A lot of CSS properties, such as margins, depend on length measurements in order to properly display various page elements. It probably comes as no surprise to you, then, that there are a number of ways to measure length in CSS.

All length units can be expressed as either positive or negative numbers, followed by a label -- although some properties will only accept positive numbers. They are also real numbers; that is, numbers with decimal fractions, such as 10.5 or 4.561. All length units are followed by a two-letter abbreviation that represents the actual unit of length being specified, such as in (inches), or pt (points). The only exception to this rule is a length of 0 (zero), which need not always be followed by a unit.

These length units are divided into two types: absolute units and relative units.

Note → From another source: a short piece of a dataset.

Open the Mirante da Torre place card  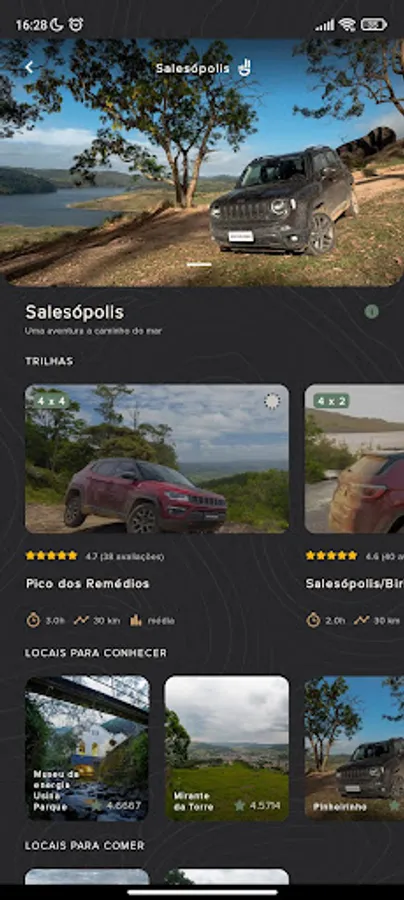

3.2.1. Absolute Length Units

No vodka jokes, please. We start with absolute units because they're easiest to understand, despite the fact that they're almost unusable in web design. The five types of absolute units are as follows:

Inches ( in)

As you might expect, the inches one finds on a ruler in America. The fact that this unit is even in the specification, given that almost the entire world uses the metric system, is an interesting insight into the pervasiveness of American interests on the Internet -- but let's not get into virtual sociopolitical theory right now.

Centimeters ( cm)

The centimeters that one finds on rulers the world over. There are 2.54 cm to an inch, and one centimeter equals 0.394 inches.

Millimeters ( mm)

You guessed it. For those Americans who are metric-challenged, there are 10 millimeters to a centimeter, so you get 25.4 mm to an inch, and 1 millimeter equals 0.0394 inches.

Points ( pt)

Now it gets interesting. Points are standard typographical measures, used by printers and typesetters for decades and by word-processing programs for many years. By definition, there are 72 points to an inch, since points were defined before use of the metric system had really caught on. Therefore, the capital letters of text set to 12 points should be a sixth of an inch tall. For example, P {font-size: 18pt;} is equivalent to P {font-size: 0.25in;}.

Picas ( pc)

Another typographical term. A pica is equivalent to 12 points, which means there are 6 picas to an inch. As above, the capital letters of text set to 1 pica should be a sixth of an inch tall. For example, P {font-size: 1.5pc;} would set text to be the same size as the example declarations found in the definition of points.

These units are, of course, only really useful if the browser knows all the details of the monitor on which your page is displayed, or the printer you're using to generate hard copy, or whatever other user agent you might be using.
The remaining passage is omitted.